Microsoft is shutting down its LinkedIn service in China later this year after internet rules were tightened by Beijing, the latest American tech giant to lessen its ties to the country.The company said in a blog post-Thursday it has faced a “significantly more challenging operating environment and greater compliance requirements in China.
LinkedIn will replace its localised platform in China with a new app called InJobs that has some of LinkedIn’s career-networking features but will not include a social feed or the ability to share posts or articles.LinkedIn in March said it would pause new member sign-ups on LinkedIn China because of unspecified regulatory issues. China’s internet watchdog in May said it had found LinkedIn as well as Microsoft’s Bing search engine and about 100 other apps were engaged in the improper collection and use of data and ordered them to fix the problem.

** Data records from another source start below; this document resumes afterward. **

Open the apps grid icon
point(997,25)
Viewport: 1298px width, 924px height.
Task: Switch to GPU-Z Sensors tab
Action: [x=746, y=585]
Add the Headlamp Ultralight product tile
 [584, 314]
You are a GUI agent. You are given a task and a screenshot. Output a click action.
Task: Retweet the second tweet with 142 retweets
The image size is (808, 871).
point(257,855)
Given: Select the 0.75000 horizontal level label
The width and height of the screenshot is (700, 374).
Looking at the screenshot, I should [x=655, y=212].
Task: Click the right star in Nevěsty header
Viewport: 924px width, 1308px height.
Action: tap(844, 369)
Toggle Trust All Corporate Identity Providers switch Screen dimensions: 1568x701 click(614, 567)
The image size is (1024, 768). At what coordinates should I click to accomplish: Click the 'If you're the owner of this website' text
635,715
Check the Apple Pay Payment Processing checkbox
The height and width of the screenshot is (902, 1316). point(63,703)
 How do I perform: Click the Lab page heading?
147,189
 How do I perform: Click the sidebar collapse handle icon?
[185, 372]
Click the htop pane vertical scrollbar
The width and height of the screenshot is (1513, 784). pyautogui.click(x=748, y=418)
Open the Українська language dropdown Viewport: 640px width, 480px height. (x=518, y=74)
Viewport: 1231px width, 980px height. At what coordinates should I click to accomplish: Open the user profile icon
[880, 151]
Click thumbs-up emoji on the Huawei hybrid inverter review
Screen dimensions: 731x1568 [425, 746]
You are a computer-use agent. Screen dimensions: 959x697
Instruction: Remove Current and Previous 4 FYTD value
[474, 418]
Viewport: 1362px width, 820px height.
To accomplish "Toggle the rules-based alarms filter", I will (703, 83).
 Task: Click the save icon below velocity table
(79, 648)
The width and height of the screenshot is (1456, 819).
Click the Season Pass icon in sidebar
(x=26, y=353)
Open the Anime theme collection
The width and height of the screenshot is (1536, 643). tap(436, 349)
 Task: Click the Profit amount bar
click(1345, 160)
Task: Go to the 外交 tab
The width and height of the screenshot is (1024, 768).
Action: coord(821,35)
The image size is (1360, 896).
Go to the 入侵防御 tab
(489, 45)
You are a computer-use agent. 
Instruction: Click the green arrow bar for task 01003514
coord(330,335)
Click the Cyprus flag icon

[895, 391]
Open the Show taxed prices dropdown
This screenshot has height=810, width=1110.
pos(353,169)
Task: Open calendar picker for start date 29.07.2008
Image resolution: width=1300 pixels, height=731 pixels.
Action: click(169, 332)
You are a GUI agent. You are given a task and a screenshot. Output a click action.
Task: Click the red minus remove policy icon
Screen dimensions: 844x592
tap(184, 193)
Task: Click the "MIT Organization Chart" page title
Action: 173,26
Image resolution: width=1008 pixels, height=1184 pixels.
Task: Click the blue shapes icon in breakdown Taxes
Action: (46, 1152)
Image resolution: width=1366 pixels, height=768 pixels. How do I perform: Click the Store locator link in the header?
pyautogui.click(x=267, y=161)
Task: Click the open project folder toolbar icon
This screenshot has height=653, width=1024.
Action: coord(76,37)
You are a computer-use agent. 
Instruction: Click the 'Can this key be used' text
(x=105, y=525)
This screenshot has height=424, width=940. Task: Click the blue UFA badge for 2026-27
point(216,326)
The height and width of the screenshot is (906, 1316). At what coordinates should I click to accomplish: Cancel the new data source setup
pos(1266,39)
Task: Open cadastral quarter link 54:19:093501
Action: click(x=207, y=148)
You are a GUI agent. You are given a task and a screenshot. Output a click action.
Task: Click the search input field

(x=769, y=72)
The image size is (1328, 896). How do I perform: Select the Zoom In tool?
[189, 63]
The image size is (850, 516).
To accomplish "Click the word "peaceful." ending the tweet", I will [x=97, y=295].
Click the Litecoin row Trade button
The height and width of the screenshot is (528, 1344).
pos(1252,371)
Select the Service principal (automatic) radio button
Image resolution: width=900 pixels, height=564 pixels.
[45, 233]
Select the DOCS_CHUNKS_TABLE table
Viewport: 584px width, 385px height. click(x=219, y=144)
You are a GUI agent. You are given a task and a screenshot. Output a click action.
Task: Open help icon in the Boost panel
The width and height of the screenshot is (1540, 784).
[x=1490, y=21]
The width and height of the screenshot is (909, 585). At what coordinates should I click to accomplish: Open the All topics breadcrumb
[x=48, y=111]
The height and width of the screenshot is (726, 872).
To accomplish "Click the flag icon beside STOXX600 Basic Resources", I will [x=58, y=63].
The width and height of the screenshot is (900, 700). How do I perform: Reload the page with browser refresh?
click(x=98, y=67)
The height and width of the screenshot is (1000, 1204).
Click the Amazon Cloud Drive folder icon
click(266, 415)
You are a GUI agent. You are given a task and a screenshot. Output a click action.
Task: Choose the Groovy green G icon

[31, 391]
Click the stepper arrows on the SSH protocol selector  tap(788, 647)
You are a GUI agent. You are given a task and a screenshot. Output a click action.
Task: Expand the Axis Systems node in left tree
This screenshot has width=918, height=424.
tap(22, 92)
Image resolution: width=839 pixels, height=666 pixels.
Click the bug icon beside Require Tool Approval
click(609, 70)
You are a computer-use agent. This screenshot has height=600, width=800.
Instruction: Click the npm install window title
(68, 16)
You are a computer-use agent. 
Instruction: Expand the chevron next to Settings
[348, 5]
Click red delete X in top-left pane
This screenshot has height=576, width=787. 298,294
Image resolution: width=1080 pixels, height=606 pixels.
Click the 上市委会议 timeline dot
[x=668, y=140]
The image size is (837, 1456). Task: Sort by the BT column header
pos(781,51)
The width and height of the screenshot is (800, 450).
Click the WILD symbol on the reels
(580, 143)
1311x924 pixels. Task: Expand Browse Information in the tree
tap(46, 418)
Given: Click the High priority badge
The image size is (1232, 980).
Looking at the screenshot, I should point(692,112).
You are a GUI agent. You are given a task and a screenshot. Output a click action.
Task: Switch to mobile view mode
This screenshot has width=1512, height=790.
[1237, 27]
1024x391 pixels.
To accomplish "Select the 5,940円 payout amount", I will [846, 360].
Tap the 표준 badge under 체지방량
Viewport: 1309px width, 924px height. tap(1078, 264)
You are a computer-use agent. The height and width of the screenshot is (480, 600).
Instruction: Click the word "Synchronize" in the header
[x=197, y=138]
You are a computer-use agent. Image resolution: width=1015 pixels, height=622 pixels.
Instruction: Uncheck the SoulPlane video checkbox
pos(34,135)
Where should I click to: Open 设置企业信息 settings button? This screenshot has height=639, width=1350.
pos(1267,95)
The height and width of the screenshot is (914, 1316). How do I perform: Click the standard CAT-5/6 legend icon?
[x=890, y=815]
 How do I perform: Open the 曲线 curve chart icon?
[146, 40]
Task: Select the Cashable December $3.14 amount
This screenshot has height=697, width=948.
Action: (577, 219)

Several scholars this year also reported getting warning letters from LinkedIn that they were sharing prohibited content that would not be made viewable in China but could still be seen by LinkedIn users elsewhere.
In 2014, LinkedIn launched a site in simplified Chinese, the written characters used on the mainland, to expand its reach in the country. It said at the time that expanding in China raises difficult questions because it will be required to censor content, but that it would be clear about how it conducts business in China and undertake extensive measures to protect members’ rights and data.
Microsoft bought LinkedIn in 2016. Google pulled its search engine out of mainland China in 2010 after the government began censoring search results and videos on YouTube.